» Entries:
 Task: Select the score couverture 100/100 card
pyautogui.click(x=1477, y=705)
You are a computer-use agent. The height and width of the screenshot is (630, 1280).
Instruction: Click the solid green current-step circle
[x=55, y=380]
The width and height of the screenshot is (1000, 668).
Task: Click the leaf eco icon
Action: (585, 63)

» Instruction: Find each line in the items above that contains the word "height", and copy those lines out.

» The reply:
You are a computer-use agent. The height and width of the screenshot is (630, 1280).
The width and height of the screenshot is (1000, 668).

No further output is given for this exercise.